▶ What you need to do: Return every line from the one containing "You are a computer-use" down to the one containing "Action: tap(188, 169)", both included, copied verbatim.

▶ Excerpted records:
— BEGIN —
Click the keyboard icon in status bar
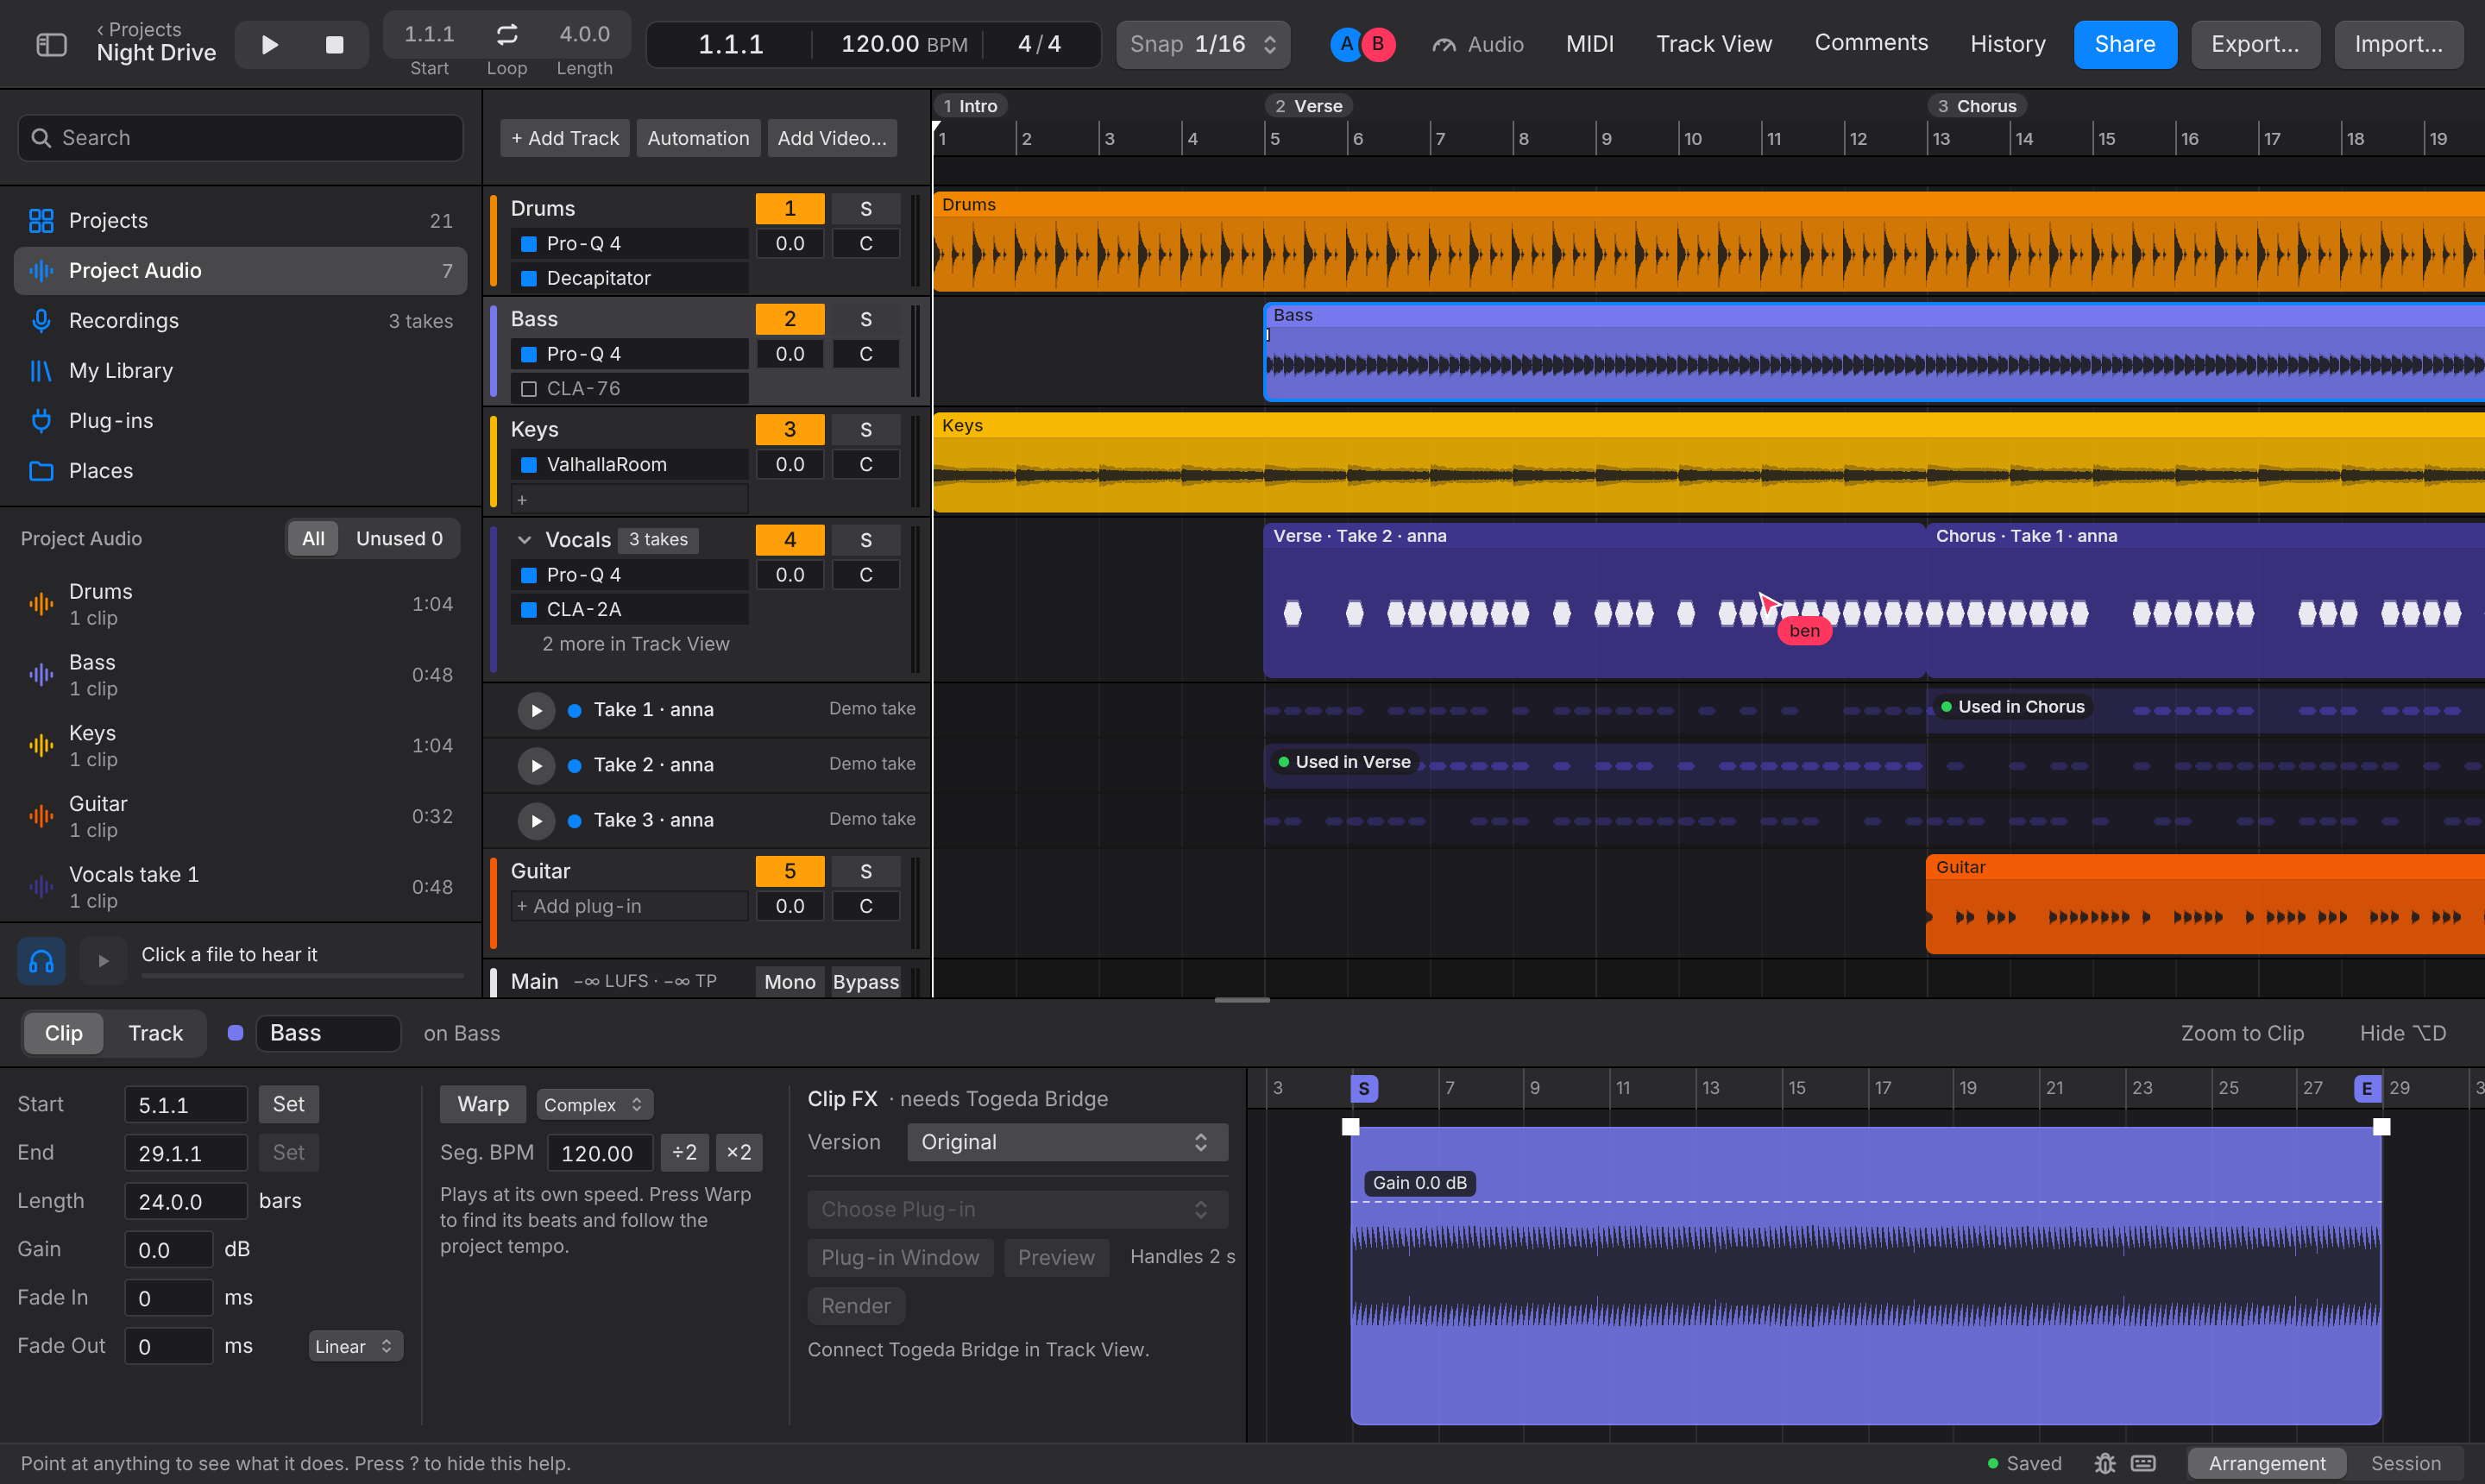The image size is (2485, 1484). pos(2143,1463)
— END —
— BEGIN —
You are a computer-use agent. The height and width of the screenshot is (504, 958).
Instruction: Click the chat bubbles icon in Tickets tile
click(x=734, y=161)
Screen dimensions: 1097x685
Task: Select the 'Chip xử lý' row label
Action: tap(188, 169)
— END —
▶ Written solution:
You are a computer-use agent. The height and width of the screenshot is (504, 958).
Instruction: Click the chat bubbles icon in Tickets tile
click(x=734, y=161)
Screen dimensions: 1097x685
Task: Select the 'Chip xử lý' row label
Action: tap(188, 169)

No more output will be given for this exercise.